BY Nick Judd | Wednesday, January 23 2013

A recent version of Checkbook NYC 2.0

Much of New York City's financial data will be available in a newly searchable, machine-readable, programmatically accessible form through a new web application, New York City Comptroller John C. Liu was scheduled to announce this morning.

Liu was scheduled to pull the curtain off Checkbook NYC 2.0, a revamped version of existing software that previously listed city spending. Liu announced last year that he would be investing in a new suite to greatly enhance the information available to the public and to make it easier to understand by adding data visualizations and better navigation.

The new site was modeled after USASpending.gov and built by REI Systems, the same company that built the federal spending data portal.

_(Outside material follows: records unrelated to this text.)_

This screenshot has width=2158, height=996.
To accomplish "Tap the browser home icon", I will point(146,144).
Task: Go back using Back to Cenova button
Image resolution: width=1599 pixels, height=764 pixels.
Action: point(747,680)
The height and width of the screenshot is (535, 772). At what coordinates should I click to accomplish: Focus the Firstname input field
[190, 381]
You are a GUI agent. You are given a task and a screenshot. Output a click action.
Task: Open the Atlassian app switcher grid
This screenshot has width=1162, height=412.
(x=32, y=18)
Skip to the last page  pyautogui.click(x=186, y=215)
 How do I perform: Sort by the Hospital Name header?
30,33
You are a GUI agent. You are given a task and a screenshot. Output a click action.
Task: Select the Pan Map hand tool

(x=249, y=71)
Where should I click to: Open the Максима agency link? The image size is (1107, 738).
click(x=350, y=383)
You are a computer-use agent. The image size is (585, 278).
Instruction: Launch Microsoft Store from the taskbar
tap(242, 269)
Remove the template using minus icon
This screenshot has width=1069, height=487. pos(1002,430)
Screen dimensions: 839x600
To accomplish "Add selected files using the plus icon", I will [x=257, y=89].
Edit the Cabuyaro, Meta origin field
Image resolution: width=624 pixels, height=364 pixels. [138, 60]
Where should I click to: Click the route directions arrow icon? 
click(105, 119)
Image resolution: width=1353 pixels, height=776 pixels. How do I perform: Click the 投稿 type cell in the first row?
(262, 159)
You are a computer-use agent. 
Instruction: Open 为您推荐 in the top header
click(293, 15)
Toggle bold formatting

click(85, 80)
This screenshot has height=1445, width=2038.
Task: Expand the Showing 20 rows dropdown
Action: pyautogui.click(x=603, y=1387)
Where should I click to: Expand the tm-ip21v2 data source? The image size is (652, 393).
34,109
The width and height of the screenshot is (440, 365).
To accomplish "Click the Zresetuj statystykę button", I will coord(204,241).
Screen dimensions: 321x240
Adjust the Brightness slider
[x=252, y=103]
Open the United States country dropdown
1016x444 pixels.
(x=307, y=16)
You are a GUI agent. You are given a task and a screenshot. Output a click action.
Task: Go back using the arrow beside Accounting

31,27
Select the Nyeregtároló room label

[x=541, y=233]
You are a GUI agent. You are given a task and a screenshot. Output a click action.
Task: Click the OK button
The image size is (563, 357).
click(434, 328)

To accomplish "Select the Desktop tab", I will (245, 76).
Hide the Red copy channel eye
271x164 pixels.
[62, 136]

It draws information on spending and contracts directly from the city's accounting software and presents it to the user through a mix of graphs and charts.

For transparency advocates, the site itself won't be as important as the precedents it sets. Every set of summary data displayed with a chart on the front page comes with detailed data beneath it, all of which available through a bulk data download or via API. Spending information is available by agency or payee. Modifications to contracts are displayed as well as contracts themselves, meaning users can track changes as city projects' budgets inflate. And the site already aggregates various financial reports produced by the city, including some that even many city officials didn't know existed. The entire project should be open source within two to three months, officials at the comptroller's office told me, meaning the entire project should be anyone's to adapt or improve upon.

Officials promise that data on budget and revenues will be coming to the site soon, meaning that visitors should be able to match spending — and city income — against expectations.

The site has other room for improvement. Last year, Deputy Comptroller for Public Affairs Ari Hoffnung told me it was expected to cost $1.5 million. The price tag at launch will be about $2.1 million, and it may cost $3 million by the time the project is complete. But none of this shows up in Checkbook NYC 2.0 at the level of this project because it is a subcontract, and the application currently does not list subcontracts. Similarly, the same principals are sometimes behind multiple companies. This means that although company that garnered a fine or citation on a previous project isn't the one applying for a subsequent contract, the same principals might benefit. The city Mayor's Office of Contract Services has data on these types of relationships but limits the amount of information available to the public.

Subcontracting data and the relationships between prime contractors and subcontractors are planned additions to the site, officials say.

Although city payroll is public information, names are left off of Checkbook NYC 2.0 — payroll is arranged by department, title, and salary. So while a Checkbook user might be able to see what type of city employee is clocking the most overtime, that user won't be able to find that person by name — at least not on the Internet.

And the site's data visualizations and charts are just a polished top layer to what remains a labyrinthine and hard-to-understand world of municipal finance. For instance, spending breakdowns follow city units of appropriation. How these units are structured is arcane knowledge possessed by a learned few. The site might see internal as well as external use — it might be useful, for example, for officials with stronger policy minds than chops with accounting software — but it does nothing to make the bureaucracy of document IDs and unit codes easier to understand. Similarly, because vendors form special joint ventures or other single-use entities in order to bid for city business, public access to information about vendors is not as useful for accountability as it would be if it also tracked the relationships between vendors. An uninitiated user won't know that right away.

Officials will announce today that the comptroller, independently elected so as to be a check on the mayor by design, has raised the bar for municipal transparency — but they'll also admit that bar could go a lot higher, and maybe it will.